EXTRACTED INFORMATION
※

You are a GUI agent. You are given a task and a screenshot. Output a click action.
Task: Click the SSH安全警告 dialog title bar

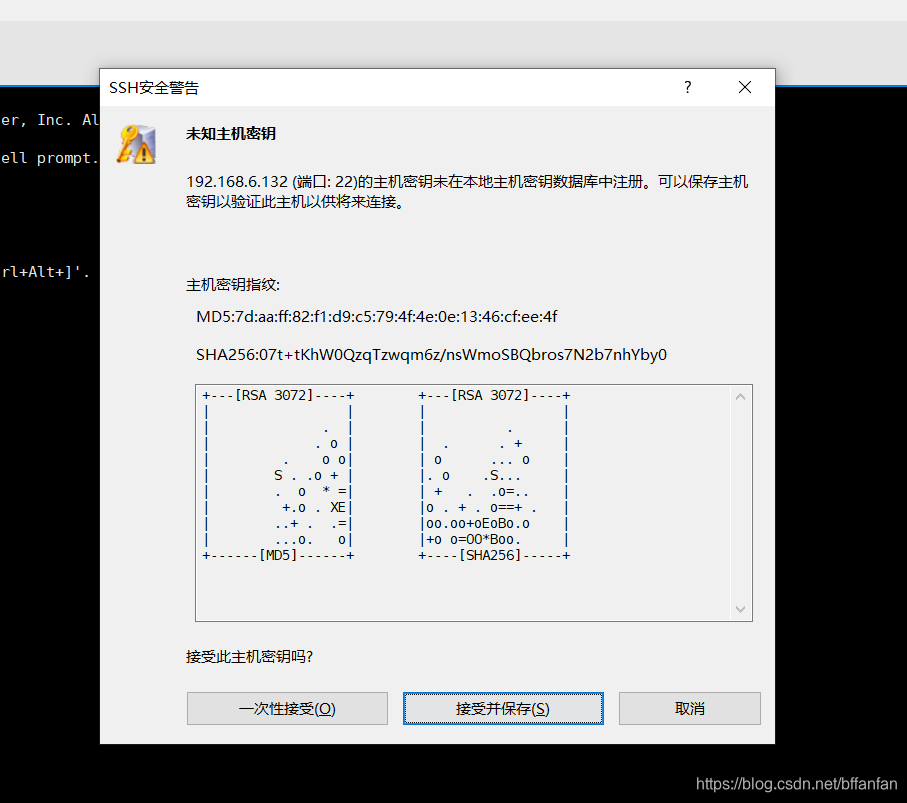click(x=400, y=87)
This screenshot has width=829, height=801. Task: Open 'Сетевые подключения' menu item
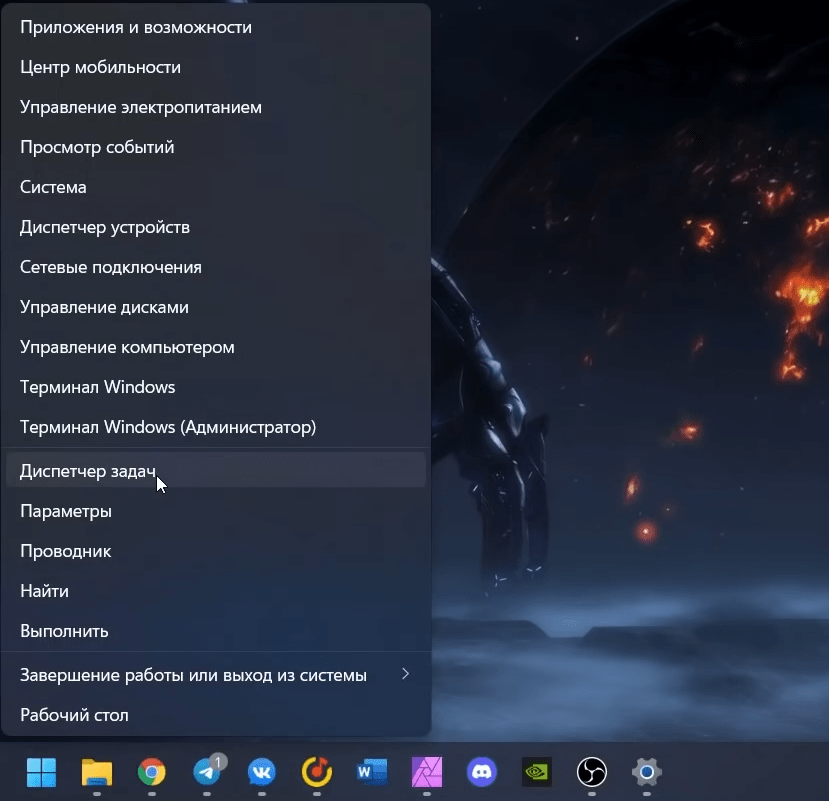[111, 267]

※

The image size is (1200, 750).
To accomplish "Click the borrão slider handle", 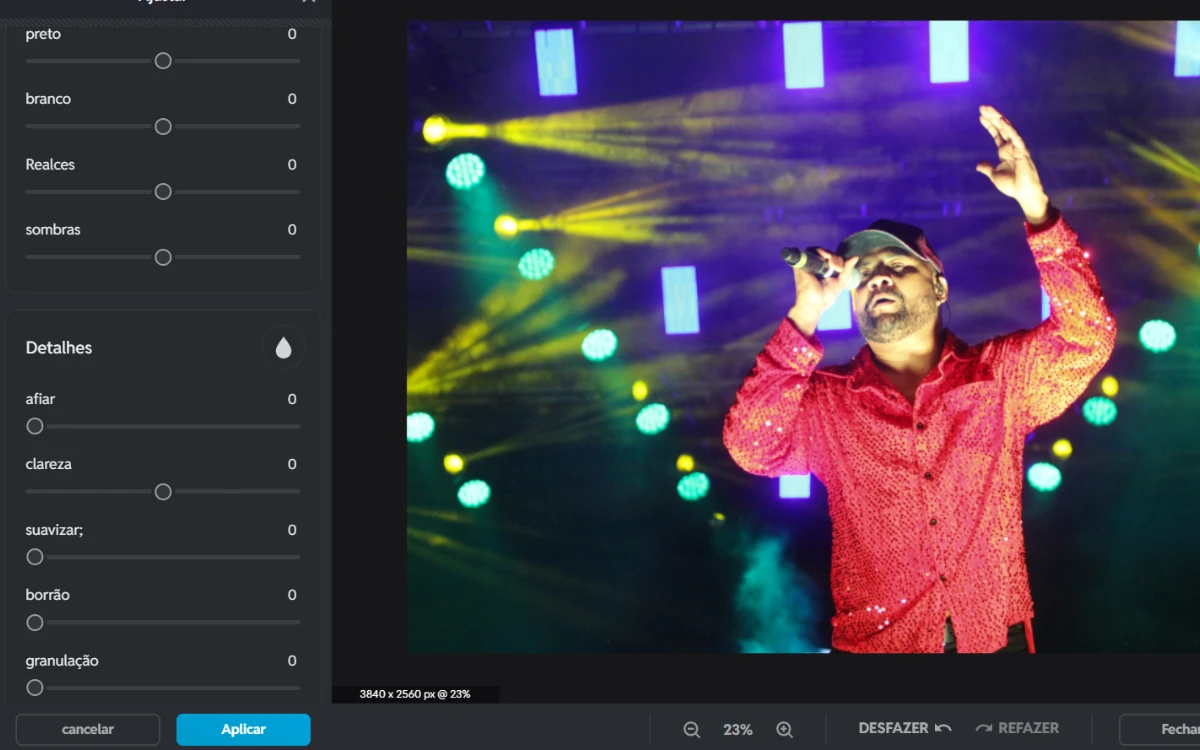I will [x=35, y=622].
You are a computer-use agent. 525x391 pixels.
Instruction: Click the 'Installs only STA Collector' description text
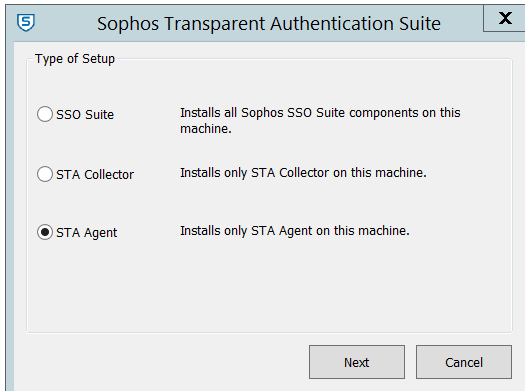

※

HOW TO COMPLETE THIS TASK
Can you repeat, word for word, every line above from the one containing "You are a computer-use agent. 525x391 pixels." down to the one containing "Instruction: Click the", including both?

SOLUTION TO THIS EXERCISE
You are a computer-use agent. 525x391 pixels.
Instruction: Click the 'Installs only STA Collector' description text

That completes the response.